Securing SCADA systems from APTs like Flame and Stuxnet – Part 2
Professor Paul Dorey recently presented a paper about the seven important lessons the IT world has learned in managing Advanced Persistent Threats (APTs). In this article, I will discuss lessons #2, #3 and #4, and how to apply these lessons to ICS and SCADA security.
APTs have been discussed in some depth in previous blogs, so if you aren’t familiar with the concept (or need a review) check out Part #1 of this series. If you want real world examples of APTs, especially ones that have impacted the energy and chemical industries, browse some of my previous blogs on Nitro, Night Dragon and Duqu.
Energy companies were targeted by recent known Advanced Persistent Threats such as Night Dragon and Duqu.
Professor Dorey’s talk discussed the seven advanced approaches that the best companies are using to deal with APTs. His Advanced Approach #1 involved setting what he called “‘Controls Coverage”. The objective is to focus protection efforts on your company’s most important assets, rather than using the shotgun approach of trying to protect everything equally.
Lesson #2: Focus on Detection, Not Protection
Advanced Approach #2 centers on “Control Focus”. If you are going to spend money on security controls, what types of controls are the most effective? Professor Dorey notes that Detective Controls (i.e. those technologies and processes that detect attacks) are more effective against modern cyber threats when compared to Preventative Controls like firewalls, data diodes and anti-virus software.

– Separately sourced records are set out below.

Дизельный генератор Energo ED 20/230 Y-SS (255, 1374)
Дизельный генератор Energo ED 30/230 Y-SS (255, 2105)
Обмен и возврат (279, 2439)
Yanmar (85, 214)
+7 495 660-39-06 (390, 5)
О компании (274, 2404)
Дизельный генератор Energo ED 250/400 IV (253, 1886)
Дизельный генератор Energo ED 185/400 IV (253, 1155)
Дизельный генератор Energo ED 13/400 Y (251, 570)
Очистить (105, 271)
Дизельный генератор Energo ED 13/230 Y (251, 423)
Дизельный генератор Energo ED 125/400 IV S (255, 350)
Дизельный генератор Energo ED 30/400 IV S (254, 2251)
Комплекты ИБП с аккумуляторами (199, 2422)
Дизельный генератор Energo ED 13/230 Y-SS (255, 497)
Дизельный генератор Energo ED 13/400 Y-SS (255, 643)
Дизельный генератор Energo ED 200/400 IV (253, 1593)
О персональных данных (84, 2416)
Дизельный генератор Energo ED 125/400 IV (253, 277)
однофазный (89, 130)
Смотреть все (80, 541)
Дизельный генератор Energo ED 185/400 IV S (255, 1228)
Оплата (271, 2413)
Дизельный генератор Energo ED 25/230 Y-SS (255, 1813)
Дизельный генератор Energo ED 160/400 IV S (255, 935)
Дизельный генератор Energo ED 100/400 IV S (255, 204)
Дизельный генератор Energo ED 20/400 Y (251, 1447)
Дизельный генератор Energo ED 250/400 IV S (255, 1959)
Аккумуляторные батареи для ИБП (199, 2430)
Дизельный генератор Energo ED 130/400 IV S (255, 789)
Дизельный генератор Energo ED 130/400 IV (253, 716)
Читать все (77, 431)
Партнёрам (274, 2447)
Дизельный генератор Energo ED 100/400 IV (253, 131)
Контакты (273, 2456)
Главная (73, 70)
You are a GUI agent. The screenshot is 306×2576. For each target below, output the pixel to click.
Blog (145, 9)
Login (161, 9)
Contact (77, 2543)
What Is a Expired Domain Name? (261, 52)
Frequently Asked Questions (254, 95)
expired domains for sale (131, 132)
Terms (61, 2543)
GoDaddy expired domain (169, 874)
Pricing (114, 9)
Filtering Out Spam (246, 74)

Now you might think that a person that designs and sells ICS/SCADA firewalls for a living (me) would be dead against Professor Dorey’s approach. I’m not. The fact is, after reviewing countless control systems and attacks against control systems, the industrial automation world is terrible at detecting anything unusual on their control network. Few companies can even discover when a contractor has attached an unauthorized laptop to their system, never mind detect a sophisticated, stealthy attack.
The old “security in the dark” approach has to end. SCADA and ICS engineers need to get a better handle on what sort of traffic is travelling over the control network. To address this, a major focus at Tofino Security in the past year is the addition of strong reporting technologies into the Tofino product line. For example, modules like the Secure Asset Management LSM are designed to detect and report if unexpected devices join your network.
Similarly Tofino’s deep packet inspection (DPI) modules for the Modbus and OPC protocols provide detailed reporting to 3rd party Security Incident and Event Monitoring (SIEM) systems. So if your read-only remote operator station suddenly starts to try to program a PLC, you can get an immediate alert that trouble is brewing in your control system. Expect to see more detection technologies from the Tofino Security team soon. It is something we strongly believe in.
Seven Advanced Approaches for dealing with Advanced Persistent Threats. From Professor Dorey’s presentation "Advanced Persistent Threats - A Real Problem with Real Solutions".
Lesson #3: Move Your Perspective from Perimeter-based to Data-centric
The third lesson for successful APT containment is to change your security focus from controlling the perimeter to controlling specific collections of data, regardless of where they are in space and time. For example, if a financial company can ensure that customer credit card records are encrypted at all times (and the keys to decrypt the records are not leaked), then the loss of a laptop with these records is of limited importance.
Or take the case of Bradley Manning, the young US Army private that leaked thousands of classified documents to WikiLeaks. If these sensitive documents had been always encrypted and Bradley had only been able to view them with a controlled application at his desk, then his ability to share so many documents would have been limited. Instead, it is clear that the US Army’s security strategy was to leave them unencrypted, (or in a form that was easy to convert to an unencrypted form) and hope these documents never left the perimeter of the US military-base. Obviously, this “perimeter-focused” strategy failed badly.
A defense that only focuses on defending the perimeter is a weak defense, as was learnt by the Davis-Besse Nuclear Power Plant incident in 2003.
At first glance, applying this lesson to ICS and SCADA systems appears to be difficult as data confidentiality is of far less importance to the control system. But substitute the word “process” or “asset” for the word “data”, and it makes sense. A “process-centric” or “asset-centric” approach to managing security means making sure that specific high value processes continue to function reliably regardless of what else is happening around them. The safety world, with standards like IEC61508 and IEC61511, has a long history of using this sort of approach.
Lesson #4: Why Log? Compliance versus Threat Detection
The final Advanced Approach lesson for today’s blog looks at the reason we log security events (assuming we log them at all). Too many of the sites I visit, especially sites trying to pass NERC-CIP audits, log only for compliance reasons. They generate massive log collections, but if anyone ever bothers to analyze the logs, it is only after something really bad has happened. By then it is too late.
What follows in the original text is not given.